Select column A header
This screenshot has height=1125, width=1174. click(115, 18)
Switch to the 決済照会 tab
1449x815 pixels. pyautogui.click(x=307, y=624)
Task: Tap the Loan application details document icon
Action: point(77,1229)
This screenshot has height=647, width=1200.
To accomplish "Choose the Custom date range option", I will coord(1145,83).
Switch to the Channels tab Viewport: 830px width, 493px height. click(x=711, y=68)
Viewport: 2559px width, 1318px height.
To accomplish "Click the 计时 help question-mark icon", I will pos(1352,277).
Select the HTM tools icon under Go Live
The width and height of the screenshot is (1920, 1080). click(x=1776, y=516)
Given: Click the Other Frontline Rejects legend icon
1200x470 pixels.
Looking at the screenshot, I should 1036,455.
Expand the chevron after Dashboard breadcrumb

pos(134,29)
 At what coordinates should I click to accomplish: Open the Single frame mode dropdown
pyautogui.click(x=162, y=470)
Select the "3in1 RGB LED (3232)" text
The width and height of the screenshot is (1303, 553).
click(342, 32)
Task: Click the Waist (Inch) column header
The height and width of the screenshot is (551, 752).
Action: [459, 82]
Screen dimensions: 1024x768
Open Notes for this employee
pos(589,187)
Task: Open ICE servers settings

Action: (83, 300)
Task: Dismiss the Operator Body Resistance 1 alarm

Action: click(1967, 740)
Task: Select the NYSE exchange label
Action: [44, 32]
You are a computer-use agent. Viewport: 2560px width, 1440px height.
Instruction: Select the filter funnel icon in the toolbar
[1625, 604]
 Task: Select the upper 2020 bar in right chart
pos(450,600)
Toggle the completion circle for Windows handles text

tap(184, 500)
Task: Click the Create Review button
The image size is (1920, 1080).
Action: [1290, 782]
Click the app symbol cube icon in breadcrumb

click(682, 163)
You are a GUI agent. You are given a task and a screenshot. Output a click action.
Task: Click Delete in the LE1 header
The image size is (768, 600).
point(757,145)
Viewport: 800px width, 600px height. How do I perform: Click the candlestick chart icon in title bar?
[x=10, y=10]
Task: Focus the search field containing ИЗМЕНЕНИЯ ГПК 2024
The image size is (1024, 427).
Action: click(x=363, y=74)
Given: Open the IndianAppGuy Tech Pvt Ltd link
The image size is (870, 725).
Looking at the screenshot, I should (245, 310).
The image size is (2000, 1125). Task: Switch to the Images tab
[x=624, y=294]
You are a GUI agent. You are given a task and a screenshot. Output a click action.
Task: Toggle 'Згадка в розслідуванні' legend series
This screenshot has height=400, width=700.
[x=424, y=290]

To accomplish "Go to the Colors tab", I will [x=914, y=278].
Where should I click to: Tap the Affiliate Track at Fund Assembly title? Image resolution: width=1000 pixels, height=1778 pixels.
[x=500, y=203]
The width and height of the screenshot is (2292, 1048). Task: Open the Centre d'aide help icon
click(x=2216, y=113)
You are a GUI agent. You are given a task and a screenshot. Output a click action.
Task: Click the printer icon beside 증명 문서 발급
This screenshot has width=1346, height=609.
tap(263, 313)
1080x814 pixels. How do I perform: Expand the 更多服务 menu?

[Work required] Can you rewrite the rows above as a numbered list, dropping any blank lines?

[Output below]
1. Select column A header
2. This screenshot has height=1125, width=1174. click(115, 18)
3. Switch to the 決済照会 tab
4. 1449x815 pixels. pyautogui.click(x=307, y=624)
5. Task: Tap the Loan application details document icon
6. Action: point(77,1229)
7. This screenshot has height=647, width=1200.
8. To accomplish "Choose the Custom date range option", I will coord(1145,83).
9. Switch to the Channels tab Viewport: 830px width, 493px height. click(x=711, y=68)
10. Viewport: 2559px width, 1318px height.
11. To accomplish "Click the 计时 help question-mark icon", I will pos(1352,277).
12. Select the HTM tools icon under Go Live
13. The width and height of the screenshot is (1920, 1080). click(x=1776, y=516)
14. Given: Click the Other Frontline Rejects legend icon
15. 1200x470 pixels.
16. Looking at the screenshot, I should 1036,455.
17. Expand the chevron after Dashboard breadcrumb
18. pos(134,29)
19.  At what coordinates should I click to accomplish: Open the Single frame mode dropdown
20. pyautogui.click(x=162, y=470)
21. Select the "3in1 RGB LED (3232)" text
22. The width and height of the screenshot is (1303, 553).
23. click(342, 32)
24. Task: Click the Waist (Inch) column header
25. The height and width of the screenshot is (551, 752).
26. Action: [459, 82]
27. Screen dimensions: 1024x768
28. Open Notes for this employee
29. pos(589,187)
30. Task: Open ICE servers settings
31. Action: (83, 300)
32. Task: Dismiss the Operator Body Resistance 1 alarm
33. Action: click(1967, 740)
34. Task: Select the NYSE exchange label
35. Action: [44, 32]
36. You are a computer-use agent. Viewport: 2560px width, 1440px height.
37. Instruction: Select the filter funnel icon in the toolbar
38. [1625, 604]
39.  Task: Select the upper 2020 bar in right chart
40. pos(450,600)
41. Toggle the completion circle for Windows handles text
42. tap(184, 500)
43. Task: Click the Create Review button
44. The image size is (1920, 1080).
45. Action: [1290, 782]
46. Click the app symbol cube icon in breadcrumb
47. click(682, 163)
48. You are a GUI agent. You are given a task and a screenshot. Output a click action.
49. Task: Click Delete in the LE1 header
50. The image size is (768, 600).
51. point(757,145)
52. Viewport: 800px width, 600px height. How do I perform: Click the candlestick chart icon in title bar?
53. [x=10, y=10]
54. Task: Focus the search field containing ИЗМЕНЕНИЯ ГПК 2024
55. The image size is (1024, 427).
56. Action: click(x=363, y=74)
57. Given: Open the IndianAppGuy Tech Pvt Ltd link
58. The image size is (870, 725).
59. Looking at the screenshot, I should (245, 310).
60. The image size is (2000, 1125). Task: Switch to the Images tab
61. [x=624, y=294]
62. You are a GUI agent. You are given a task and a screenshot. Output a click action.
63. Task: Toggle 'Згадка в розслідуванні' legend series
64. This screenshot has height=400, width=700.
65. [x=424, y=290]
66. To accomplish "Go to the Colors tab", I will [x=914, y=278].
67. Where should I click to: Tap the Affiliate Track at Fund Assembly title? Image resolution: width=1000 pixels, height=1778 pixels.
68. [x=500, y=203]
69. The width and height of the screenshot is (2292, 1048). Task: Open the Centre d'aide help icon
70. click(x=2216, y=113)
71. You are a GUI agent. You are given a task and a screenshot. Output a click action.
72. Task: Click the printer icon beside 증명 문서 발급
73. This screenshot has width=1346, height=609.
74. tap(263, 313)
75. 1080x814 pixels. How do I perform: Expand the 更多服务 menu?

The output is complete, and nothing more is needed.